[Start]
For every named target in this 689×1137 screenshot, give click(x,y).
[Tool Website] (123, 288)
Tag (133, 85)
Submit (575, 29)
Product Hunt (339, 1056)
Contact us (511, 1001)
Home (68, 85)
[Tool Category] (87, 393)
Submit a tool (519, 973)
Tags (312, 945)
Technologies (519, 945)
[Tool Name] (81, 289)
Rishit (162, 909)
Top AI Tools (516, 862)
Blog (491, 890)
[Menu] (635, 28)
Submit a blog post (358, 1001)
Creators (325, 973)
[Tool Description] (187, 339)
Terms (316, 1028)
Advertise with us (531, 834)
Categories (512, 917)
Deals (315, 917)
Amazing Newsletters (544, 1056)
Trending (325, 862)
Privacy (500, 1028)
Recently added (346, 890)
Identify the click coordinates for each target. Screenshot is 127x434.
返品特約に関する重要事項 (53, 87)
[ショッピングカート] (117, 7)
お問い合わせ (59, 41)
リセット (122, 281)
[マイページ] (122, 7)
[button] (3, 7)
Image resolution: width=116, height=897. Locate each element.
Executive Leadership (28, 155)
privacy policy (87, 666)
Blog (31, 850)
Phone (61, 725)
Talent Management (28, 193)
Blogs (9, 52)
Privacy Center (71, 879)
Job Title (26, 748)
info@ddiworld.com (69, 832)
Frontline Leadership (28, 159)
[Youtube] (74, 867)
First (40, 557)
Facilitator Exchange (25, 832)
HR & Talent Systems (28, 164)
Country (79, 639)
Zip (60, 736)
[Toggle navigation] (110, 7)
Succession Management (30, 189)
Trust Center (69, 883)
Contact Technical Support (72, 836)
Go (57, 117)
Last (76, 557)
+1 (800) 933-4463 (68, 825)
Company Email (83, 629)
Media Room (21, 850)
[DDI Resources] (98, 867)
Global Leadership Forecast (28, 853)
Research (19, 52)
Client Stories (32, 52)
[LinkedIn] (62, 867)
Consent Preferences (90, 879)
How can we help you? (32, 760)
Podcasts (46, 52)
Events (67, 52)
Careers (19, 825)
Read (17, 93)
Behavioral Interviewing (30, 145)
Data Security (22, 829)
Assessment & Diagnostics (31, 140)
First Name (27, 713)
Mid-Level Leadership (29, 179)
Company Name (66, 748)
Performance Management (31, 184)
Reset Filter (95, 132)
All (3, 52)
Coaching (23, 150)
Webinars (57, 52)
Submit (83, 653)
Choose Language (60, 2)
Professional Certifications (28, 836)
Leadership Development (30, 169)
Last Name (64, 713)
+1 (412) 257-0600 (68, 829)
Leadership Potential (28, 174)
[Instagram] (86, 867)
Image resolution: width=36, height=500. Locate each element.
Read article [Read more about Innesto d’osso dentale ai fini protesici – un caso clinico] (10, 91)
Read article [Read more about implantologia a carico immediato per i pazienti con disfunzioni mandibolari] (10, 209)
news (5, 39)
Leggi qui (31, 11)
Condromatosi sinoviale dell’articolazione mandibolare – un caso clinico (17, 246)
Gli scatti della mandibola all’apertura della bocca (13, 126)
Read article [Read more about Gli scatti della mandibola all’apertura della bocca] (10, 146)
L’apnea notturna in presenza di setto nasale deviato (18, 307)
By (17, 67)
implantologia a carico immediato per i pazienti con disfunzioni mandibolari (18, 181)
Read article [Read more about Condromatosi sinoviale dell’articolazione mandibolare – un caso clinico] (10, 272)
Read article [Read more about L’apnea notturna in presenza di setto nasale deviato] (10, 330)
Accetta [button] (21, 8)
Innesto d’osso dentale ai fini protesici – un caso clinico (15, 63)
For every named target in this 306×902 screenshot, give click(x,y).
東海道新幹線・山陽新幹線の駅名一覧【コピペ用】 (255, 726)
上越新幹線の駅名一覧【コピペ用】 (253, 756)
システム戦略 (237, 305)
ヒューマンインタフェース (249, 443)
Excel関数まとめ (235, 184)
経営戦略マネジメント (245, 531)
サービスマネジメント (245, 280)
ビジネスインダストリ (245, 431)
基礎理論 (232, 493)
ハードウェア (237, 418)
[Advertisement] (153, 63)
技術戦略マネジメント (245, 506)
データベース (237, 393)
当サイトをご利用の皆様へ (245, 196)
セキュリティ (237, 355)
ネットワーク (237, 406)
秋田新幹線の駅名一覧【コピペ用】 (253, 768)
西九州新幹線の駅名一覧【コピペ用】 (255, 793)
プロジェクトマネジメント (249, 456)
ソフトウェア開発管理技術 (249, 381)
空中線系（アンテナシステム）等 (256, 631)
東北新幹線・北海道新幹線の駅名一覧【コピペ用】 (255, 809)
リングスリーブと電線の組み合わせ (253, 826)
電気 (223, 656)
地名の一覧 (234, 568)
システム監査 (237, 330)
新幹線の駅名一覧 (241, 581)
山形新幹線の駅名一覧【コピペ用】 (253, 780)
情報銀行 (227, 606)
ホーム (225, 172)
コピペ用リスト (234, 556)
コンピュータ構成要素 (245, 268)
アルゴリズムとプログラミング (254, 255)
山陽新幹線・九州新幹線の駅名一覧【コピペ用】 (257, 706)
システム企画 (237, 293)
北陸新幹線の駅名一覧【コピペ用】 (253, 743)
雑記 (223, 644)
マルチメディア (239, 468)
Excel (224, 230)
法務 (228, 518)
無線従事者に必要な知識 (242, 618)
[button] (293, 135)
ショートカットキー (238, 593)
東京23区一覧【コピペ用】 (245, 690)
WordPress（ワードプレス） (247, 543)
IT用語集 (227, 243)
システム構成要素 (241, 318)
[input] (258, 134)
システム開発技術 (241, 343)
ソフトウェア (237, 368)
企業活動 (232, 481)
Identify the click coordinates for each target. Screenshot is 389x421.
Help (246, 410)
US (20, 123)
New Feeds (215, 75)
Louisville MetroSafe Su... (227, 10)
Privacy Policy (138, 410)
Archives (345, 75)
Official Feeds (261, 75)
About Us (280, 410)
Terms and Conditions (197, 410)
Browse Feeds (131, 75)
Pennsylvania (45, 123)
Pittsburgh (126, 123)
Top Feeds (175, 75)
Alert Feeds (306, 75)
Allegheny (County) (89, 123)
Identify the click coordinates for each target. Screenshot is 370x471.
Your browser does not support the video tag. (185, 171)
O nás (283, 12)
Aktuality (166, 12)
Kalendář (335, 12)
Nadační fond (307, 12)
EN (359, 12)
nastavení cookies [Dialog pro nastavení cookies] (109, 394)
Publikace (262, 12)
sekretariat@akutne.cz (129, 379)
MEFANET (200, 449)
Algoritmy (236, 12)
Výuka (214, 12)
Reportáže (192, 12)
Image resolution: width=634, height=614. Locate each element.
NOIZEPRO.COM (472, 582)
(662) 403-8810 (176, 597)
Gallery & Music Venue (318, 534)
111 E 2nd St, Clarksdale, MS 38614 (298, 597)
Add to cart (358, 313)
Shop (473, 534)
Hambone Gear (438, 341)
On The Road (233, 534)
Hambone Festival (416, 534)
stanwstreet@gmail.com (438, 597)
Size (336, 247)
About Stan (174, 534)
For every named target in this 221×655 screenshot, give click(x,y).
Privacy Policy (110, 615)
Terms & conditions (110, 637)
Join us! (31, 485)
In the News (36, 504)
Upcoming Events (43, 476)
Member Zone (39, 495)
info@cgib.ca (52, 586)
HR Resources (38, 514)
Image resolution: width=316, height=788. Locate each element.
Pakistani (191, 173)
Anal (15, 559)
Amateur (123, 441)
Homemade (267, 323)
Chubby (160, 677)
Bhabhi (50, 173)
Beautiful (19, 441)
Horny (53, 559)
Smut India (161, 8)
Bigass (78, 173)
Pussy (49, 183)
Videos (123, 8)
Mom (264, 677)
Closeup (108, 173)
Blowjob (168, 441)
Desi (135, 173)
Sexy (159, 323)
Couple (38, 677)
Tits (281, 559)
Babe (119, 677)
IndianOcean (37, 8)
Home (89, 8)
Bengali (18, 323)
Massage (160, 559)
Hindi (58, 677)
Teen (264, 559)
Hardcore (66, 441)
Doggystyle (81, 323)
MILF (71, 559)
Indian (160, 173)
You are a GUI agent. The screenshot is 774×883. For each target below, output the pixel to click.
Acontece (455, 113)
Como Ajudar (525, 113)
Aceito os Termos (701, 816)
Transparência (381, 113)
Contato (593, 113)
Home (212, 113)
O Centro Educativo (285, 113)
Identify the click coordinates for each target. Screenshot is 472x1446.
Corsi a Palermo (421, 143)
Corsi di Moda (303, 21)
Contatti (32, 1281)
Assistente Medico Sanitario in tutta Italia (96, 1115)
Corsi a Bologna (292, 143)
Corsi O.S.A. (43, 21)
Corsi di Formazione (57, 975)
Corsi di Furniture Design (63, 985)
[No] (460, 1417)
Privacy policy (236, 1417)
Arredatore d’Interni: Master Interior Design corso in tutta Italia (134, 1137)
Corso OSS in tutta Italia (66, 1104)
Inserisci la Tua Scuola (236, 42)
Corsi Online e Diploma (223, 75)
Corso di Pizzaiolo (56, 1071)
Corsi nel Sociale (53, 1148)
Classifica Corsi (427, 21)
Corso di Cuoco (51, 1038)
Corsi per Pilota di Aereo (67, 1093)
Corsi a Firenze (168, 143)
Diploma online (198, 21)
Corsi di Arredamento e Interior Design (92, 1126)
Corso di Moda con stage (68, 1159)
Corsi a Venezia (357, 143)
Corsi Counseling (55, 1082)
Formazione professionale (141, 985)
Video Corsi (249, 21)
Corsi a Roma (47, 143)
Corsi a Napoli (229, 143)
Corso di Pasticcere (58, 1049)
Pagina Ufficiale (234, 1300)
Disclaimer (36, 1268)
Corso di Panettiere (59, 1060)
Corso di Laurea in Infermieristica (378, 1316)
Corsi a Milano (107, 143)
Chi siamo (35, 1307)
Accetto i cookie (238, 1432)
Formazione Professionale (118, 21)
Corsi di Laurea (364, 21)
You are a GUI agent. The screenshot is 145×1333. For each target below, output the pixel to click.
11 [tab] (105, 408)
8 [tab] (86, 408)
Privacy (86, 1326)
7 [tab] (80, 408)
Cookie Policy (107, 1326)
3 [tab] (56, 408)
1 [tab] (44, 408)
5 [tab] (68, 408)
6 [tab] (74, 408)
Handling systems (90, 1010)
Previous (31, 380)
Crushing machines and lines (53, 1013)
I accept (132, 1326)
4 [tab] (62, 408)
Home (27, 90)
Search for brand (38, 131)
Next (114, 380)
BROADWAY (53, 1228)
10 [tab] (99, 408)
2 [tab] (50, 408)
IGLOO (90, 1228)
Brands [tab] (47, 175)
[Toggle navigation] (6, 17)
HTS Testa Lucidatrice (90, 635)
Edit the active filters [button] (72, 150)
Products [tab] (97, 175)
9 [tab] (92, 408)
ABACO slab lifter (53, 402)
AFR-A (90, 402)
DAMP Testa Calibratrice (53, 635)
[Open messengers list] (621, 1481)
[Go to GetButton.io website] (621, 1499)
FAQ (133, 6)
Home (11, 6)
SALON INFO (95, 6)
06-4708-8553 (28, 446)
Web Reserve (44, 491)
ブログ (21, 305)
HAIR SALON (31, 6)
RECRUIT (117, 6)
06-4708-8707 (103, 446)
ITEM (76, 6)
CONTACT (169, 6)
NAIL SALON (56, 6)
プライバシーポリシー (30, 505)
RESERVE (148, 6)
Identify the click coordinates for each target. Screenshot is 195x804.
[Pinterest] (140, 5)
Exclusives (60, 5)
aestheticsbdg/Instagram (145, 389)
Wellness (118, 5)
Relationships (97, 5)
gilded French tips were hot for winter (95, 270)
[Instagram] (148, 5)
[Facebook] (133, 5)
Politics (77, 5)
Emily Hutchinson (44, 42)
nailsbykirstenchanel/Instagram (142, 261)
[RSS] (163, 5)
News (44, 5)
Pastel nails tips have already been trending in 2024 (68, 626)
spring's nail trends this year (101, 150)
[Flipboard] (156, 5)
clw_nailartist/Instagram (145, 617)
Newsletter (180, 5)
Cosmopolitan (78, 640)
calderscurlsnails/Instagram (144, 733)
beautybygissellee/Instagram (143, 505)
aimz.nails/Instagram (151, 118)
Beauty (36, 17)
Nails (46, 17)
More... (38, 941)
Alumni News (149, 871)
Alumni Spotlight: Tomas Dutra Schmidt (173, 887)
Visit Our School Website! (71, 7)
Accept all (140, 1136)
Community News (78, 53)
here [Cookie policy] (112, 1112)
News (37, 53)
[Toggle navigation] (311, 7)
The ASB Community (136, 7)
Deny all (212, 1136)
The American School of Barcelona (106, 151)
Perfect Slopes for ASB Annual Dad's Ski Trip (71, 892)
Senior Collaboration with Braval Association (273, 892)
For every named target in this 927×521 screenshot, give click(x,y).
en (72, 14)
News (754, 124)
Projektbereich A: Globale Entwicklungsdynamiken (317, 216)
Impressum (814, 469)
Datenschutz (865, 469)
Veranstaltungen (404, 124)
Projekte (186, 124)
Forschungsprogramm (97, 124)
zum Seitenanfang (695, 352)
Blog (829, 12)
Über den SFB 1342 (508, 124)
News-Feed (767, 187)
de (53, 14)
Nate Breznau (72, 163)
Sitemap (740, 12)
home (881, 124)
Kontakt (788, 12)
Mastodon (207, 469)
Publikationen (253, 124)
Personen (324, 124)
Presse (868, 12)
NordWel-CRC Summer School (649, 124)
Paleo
[End]
Short exercise:
Rewrite the records from their first line through the line that contains "Creators (325, 973)", replacing "Submit" with "Send" wherever it appears and leaving everything else unchanged. Give only those lines.

Right answer:
For every named target in this 689×1137 screenshot, give click(x,y).
[Tool Website] (123, 288)
Tag (133, 85)
Send (575, 29)
Product Hunt (339, 1056)
Contact us (511, 1001)
Home (68, 85)
[Tool Category] (87, 393)
Send a tool (519, 973)
Tags (312, 945)
Technologies (519, 945)
[Tool Name] (81, 289)
Rishit (162, 909)
Top AI Tools (516, 862)
Blog (491, 890)
[Menu] (635, 28)
Send a blog post (358, 1001)
Creators (325, 973)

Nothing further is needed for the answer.